Single-Molecule Titration in a Protein Nanoreactor Reveals the Protonation/Deprotonation Mechanism of a C:C Mismatch in DNA.

Measurement of single-molecule reactions can elucidate microscopic mechanisms that are often hidden from ensemble analysis. Herein, we report the acid-base titration of a single DNA duplex confined within the wild-type α-hemolysin (α-HL) nanopore for up to 3 h, while monitoring the ionic current through the nanopore. Modulation between two states in the current-time trace for duplexes containing the C:C mismatch in proximity to the latch constriction of α-HL is attributed to the base flipping of the C:C mismatch.

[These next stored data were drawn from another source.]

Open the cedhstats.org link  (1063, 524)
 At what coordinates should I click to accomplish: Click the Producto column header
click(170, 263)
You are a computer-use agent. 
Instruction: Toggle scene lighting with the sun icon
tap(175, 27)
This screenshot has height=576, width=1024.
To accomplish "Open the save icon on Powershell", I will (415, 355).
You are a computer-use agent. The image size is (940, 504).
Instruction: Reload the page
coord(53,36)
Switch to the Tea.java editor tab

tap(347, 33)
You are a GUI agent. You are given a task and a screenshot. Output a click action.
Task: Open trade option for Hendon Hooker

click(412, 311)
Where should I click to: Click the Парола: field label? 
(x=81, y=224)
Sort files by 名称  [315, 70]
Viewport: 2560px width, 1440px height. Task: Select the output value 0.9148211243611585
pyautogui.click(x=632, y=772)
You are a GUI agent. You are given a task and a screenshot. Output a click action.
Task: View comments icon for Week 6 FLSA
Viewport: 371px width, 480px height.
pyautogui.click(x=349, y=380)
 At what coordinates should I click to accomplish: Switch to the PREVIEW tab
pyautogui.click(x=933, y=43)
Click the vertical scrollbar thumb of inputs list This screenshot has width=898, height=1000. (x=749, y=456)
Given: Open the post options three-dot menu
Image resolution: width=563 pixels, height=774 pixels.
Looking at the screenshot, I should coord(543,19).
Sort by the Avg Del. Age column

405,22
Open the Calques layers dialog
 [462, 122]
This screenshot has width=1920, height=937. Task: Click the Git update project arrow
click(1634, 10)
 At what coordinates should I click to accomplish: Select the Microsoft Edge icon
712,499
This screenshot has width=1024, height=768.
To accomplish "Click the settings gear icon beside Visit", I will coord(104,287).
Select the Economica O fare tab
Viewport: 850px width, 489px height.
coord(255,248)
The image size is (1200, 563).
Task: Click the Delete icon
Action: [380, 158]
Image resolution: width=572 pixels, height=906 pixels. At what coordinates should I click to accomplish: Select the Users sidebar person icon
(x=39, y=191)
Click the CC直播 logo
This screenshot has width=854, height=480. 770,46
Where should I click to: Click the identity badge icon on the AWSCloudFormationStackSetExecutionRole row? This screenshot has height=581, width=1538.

As the pH is lowered, the rate for the C:C mismatch to flip from the intra-helical state to the extra-helical state ( kintra-extra) decreases, while the rate for base flipping from the extra-helical state to the intra-helical state ( kextra-intra) remains unchanged. Both kintra-extra and kextra-intra are on the order of 1 × 10-2 s-1 to 1 × 10-1 s-1 and remain stable over the time scale of the measurement (several hours). Analysis of the pH-dependent kinetics of base flipping using a hidden Markov kinetic model demonstrates that protonation/deprotonation occurs while the base pair is in the intra-helical state. We also demonstrate that the rate of protonation is limited by transport of H+ into the α-HL nanopore. Single-molecule kinetic isotope experiments exhibit a large kinetic isotope effect (KIE) for kintra-extra ( kH/ kD ≈ 5) but a limited KIE for kextra-intra ( kH/ kD ≈ 1.3), supporting our model. Our experiments correspond to the longest single-molecule measurements performed using a nanopore, and demonstrate its application in interrogating mechanisms of single-molecule reactions in confined geometries.